This article discusses “systems issues” that improve reliability and reduce costs. I define systems issues as how the pieces are controlled and fit together, not their fundamental design as components. Also provided are pointers about optimizing your system with piping and/or controls modifications, not new air compressors and dryers.

 

The Goal: Lower Energy and Maintenance Costs

Plants can increase reliability by reducing the number of air compressors running – creating standby. In some cases, system optimization can create drying redundancy. They can also realize costs savings by reducing energy consumption and maintenance costs, primarily of the air compressors.

Certainly, the oil free screw/heatless dryer combination might be criticized for being an overkill in some plants, because you can often filter lubricated screw air compressors to a level needed by most food processing processes. In addition, a -40 oF pressure dewpoint might be lower than needed for many processes. And there certainly are oil-free air compressor/dryer combinations designed by the OEM to work together very seamlessly. However, this article won’t go into the controversies associated with the competing technologies that can serve food processing. There are valid arguments to use different types of air compressors and dryers based on the specifics of the plant. But oil-free screw air compressors and heatless dryers are common enough, and the components easy enough to understand, that it makes for a good discussion about system issues.

 

Oil-Free Screw Air Compressor Basics

Oil-free screw air compressors are positive-displacement, 2-stage air compressors. Positive displacement air compressors compress a fixed amount of air per cycle. It operates like a set of spiral pistons, one per space between the female rotor lobes. The “cylinder” is the space between the female rotor and the casing. The “piston” is the male rotor squeezing the length of that cylinder as the rotors rotate, and it reduces that volume, by pushing from the discharge end back to the inlet.

At the inlet of the air compressor stage, this cylinder is open to the intake, and its volume is filled. At “cut-off,” the rotation of the female rotor away from the center moves the cylinder so that it no longer is open to the intake plenum, isolating that volume of air. From that point on, rotor rotation causes the male lobe to compress that cylinder, until it is open to the discharge plenum. The length of the cylinder is about 1/3 now, and the pressure is about 3 X what it was at the inlet. See Figures 1 and 2. 

Rotary Screw Principle of Operation

Figure 1: Typical screw compression.

***

> **DIRECTIVE**
How does the compressed air article define "systems issues"?

Element and text position data
***

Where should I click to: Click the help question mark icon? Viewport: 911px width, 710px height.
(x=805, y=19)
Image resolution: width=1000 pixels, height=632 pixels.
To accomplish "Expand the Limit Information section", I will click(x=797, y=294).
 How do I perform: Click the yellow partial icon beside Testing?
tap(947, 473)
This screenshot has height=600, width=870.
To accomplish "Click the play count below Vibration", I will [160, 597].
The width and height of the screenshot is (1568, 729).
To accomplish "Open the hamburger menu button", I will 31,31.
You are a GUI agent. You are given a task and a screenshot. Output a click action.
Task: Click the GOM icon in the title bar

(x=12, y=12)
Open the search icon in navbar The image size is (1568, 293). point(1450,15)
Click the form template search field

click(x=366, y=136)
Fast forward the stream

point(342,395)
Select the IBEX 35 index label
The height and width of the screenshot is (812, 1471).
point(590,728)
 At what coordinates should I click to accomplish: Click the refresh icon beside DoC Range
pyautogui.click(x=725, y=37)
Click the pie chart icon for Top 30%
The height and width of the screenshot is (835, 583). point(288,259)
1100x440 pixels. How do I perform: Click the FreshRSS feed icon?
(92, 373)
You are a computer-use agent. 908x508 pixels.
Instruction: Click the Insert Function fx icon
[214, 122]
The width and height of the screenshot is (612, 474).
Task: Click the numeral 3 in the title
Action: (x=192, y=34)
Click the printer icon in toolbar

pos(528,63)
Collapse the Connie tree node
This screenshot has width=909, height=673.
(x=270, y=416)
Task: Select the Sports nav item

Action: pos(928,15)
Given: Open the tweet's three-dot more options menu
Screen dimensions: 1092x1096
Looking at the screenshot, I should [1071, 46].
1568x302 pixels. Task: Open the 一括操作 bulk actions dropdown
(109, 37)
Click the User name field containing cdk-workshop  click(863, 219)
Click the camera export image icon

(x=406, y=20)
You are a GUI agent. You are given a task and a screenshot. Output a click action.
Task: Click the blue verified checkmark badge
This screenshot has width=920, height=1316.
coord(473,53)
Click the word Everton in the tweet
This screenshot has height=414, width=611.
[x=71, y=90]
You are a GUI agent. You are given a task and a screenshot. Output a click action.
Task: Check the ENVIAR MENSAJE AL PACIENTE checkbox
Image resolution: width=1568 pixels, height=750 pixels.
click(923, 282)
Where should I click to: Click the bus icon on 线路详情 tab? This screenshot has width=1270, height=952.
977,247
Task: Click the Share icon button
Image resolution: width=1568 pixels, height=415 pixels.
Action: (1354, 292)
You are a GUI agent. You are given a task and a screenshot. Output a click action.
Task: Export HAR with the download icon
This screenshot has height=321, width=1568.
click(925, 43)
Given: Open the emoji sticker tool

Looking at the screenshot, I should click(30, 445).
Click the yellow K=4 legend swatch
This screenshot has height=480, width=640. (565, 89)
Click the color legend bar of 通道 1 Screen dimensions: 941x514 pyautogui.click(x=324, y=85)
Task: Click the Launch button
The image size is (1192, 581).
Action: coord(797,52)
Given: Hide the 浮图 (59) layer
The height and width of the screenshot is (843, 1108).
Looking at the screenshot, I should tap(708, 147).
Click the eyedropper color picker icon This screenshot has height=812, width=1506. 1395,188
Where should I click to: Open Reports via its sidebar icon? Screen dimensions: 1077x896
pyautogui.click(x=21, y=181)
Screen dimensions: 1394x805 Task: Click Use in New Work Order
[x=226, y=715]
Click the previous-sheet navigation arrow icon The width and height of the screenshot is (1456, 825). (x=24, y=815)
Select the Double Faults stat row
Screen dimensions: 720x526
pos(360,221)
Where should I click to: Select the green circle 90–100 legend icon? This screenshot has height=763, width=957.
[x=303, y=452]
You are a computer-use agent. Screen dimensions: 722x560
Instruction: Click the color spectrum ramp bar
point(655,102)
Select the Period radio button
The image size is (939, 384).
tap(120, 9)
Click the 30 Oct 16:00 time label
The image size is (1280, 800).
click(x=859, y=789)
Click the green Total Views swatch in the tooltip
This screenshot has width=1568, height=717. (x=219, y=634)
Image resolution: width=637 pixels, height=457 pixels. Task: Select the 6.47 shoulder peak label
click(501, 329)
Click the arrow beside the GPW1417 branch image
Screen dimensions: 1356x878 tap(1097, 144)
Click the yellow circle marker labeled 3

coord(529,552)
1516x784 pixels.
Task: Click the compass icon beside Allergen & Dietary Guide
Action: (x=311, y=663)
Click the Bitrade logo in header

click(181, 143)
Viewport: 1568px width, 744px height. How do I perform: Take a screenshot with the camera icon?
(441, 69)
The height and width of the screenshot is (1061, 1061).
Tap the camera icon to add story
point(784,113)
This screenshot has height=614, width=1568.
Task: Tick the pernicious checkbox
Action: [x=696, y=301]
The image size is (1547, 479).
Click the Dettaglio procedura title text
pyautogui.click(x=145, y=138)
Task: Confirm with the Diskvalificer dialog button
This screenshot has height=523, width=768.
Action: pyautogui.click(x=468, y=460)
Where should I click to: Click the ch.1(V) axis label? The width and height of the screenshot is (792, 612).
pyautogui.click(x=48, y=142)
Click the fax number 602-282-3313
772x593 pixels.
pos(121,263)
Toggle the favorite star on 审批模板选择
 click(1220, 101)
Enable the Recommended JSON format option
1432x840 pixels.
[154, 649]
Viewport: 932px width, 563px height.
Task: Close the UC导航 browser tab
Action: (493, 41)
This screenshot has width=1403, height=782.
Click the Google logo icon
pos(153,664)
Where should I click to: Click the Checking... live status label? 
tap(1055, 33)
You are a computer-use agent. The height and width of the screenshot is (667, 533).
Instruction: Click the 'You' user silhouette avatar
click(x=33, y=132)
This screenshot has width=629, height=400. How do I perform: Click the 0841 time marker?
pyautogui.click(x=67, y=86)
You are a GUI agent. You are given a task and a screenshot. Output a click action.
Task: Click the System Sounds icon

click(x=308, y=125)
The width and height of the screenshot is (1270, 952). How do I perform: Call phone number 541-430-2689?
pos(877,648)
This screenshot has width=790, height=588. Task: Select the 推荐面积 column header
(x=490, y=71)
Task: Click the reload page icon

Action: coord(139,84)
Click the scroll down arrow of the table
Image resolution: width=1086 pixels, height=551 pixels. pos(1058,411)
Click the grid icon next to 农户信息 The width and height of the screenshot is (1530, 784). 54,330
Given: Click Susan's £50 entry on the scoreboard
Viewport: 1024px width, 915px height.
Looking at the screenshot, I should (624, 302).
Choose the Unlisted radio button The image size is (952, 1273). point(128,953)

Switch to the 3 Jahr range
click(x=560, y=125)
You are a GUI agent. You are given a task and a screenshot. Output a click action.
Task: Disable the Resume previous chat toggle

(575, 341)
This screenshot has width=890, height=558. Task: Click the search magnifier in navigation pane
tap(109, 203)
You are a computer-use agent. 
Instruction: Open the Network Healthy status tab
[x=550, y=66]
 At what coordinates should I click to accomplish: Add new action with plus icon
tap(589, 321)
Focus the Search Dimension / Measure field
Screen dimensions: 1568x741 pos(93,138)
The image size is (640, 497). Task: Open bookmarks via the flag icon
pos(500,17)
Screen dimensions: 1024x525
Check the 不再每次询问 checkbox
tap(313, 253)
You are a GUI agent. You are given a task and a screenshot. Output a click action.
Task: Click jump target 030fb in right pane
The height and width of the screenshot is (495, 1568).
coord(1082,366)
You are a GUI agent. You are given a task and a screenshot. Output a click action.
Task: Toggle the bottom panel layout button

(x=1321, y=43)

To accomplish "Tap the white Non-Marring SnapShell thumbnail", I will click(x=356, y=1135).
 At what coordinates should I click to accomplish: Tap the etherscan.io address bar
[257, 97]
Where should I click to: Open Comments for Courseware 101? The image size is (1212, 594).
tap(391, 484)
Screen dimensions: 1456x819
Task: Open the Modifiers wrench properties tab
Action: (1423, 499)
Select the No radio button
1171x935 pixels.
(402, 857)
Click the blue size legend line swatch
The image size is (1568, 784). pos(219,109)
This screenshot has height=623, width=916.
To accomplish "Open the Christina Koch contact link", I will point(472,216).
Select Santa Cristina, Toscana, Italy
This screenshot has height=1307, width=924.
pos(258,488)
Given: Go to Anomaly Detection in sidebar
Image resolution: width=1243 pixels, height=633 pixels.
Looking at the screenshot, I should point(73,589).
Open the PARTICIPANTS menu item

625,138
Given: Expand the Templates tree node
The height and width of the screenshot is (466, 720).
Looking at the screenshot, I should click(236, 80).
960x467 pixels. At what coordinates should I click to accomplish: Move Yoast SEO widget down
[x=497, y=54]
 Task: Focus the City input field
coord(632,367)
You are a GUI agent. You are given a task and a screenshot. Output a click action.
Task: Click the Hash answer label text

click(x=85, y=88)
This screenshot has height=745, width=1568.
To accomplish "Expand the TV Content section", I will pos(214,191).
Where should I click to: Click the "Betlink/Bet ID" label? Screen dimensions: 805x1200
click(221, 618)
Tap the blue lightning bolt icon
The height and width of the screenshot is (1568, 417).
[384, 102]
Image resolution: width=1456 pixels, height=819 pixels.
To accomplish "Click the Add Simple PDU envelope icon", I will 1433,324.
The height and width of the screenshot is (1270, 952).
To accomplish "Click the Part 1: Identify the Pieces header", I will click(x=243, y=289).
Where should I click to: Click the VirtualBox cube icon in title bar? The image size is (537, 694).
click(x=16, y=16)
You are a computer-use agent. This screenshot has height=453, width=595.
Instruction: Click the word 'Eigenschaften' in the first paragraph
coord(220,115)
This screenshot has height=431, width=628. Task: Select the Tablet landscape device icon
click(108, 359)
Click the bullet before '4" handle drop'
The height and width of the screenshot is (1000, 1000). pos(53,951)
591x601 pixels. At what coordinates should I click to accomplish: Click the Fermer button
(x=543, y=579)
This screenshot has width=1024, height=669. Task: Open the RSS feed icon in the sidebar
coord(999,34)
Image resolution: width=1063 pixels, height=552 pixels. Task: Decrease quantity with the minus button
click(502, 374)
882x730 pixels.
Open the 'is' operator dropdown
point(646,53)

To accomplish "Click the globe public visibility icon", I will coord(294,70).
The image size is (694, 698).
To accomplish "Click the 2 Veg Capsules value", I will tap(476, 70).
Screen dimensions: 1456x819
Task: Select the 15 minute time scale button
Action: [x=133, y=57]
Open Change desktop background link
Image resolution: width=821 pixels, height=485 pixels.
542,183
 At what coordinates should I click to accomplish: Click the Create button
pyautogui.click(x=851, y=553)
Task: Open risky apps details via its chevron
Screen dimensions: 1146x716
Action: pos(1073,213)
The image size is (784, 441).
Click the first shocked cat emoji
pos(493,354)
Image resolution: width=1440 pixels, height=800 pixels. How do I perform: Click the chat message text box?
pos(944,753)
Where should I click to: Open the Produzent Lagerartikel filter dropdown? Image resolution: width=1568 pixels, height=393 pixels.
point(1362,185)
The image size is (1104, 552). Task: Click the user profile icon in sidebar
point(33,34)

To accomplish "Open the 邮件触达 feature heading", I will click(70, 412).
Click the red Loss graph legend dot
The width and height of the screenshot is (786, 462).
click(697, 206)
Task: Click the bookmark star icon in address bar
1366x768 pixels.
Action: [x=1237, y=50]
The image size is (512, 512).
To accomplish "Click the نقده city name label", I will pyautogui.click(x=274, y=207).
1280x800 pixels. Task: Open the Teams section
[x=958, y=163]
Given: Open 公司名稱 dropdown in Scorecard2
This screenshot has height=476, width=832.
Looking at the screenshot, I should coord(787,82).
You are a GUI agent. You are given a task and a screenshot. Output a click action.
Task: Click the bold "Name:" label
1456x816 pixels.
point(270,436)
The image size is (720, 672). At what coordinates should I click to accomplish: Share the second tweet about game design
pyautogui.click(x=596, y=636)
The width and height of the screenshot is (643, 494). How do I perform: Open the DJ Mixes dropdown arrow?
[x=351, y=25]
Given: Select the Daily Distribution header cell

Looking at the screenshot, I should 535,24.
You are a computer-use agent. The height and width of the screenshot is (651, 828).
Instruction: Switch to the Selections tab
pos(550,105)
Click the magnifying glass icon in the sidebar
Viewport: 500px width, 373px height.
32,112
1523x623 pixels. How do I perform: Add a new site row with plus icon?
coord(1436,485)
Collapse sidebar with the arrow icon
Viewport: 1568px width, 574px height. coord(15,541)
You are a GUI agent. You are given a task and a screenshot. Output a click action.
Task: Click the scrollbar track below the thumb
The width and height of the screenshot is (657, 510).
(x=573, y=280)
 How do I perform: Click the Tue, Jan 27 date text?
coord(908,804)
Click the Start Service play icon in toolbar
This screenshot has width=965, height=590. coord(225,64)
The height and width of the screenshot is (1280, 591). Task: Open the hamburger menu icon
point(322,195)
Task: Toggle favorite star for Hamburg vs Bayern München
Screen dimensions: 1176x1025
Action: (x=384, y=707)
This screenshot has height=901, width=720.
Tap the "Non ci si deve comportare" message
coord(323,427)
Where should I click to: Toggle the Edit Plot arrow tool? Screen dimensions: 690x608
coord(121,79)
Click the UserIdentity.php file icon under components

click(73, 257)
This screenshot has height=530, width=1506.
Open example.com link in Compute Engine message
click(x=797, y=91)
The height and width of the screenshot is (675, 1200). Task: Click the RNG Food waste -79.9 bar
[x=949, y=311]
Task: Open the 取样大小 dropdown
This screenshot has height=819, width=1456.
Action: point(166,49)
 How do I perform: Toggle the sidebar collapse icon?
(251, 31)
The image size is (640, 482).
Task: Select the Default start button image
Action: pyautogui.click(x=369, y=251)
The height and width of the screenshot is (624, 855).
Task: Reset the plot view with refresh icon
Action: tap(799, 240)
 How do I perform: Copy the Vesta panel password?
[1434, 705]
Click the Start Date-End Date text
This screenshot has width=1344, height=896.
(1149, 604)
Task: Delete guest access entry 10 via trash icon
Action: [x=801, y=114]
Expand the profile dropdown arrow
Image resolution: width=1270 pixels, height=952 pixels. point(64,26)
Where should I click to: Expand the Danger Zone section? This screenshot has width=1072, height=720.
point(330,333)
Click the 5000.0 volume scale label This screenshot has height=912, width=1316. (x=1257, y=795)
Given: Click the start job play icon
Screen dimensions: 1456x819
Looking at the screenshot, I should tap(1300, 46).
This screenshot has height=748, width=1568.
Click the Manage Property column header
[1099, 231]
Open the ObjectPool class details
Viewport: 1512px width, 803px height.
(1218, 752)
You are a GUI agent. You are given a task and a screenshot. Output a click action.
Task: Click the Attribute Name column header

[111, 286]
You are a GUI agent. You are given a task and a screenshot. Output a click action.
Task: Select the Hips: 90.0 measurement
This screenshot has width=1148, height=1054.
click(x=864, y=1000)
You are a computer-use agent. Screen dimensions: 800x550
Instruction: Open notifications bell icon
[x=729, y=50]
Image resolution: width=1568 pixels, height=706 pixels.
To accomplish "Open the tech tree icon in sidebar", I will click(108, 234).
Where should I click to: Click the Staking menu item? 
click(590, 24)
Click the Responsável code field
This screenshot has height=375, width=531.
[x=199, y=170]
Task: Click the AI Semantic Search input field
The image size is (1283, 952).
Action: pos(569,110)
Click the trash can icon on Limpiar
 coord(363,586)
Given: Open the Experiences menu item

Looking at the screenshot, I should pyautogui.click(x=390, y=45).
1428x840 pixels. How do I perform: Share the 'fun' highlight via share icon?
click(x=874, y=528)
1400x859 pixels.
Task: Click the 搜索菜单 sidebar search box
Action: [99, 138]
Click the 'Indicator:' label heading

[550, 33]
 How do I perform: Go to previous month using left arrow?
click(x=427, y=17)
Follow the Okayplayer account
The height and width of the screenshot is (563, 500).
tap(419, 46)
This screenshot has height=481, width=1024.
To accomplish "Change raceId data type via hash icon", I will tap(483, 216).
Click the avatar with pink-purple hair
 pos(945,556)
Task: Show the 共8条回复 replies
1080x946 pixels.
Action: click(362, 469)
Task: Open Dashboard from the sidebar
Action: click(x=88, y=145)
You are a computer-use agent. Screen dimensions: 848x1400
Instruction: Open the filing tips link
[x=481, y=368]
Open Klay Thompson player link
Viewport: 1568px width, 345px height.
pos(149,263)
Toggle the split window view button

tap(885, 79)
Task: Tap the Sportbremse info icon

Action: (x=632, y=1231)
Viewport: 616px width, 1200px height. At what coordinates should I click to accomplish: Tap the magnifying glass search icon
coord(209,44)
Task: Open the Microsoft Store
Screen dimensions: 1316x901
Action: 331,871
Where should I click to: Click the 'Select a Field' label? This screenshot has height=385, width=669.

***

> **ANSWER BELOW**
Systems issues are how the pieces are controlled and fit together, not their fundamental design as components.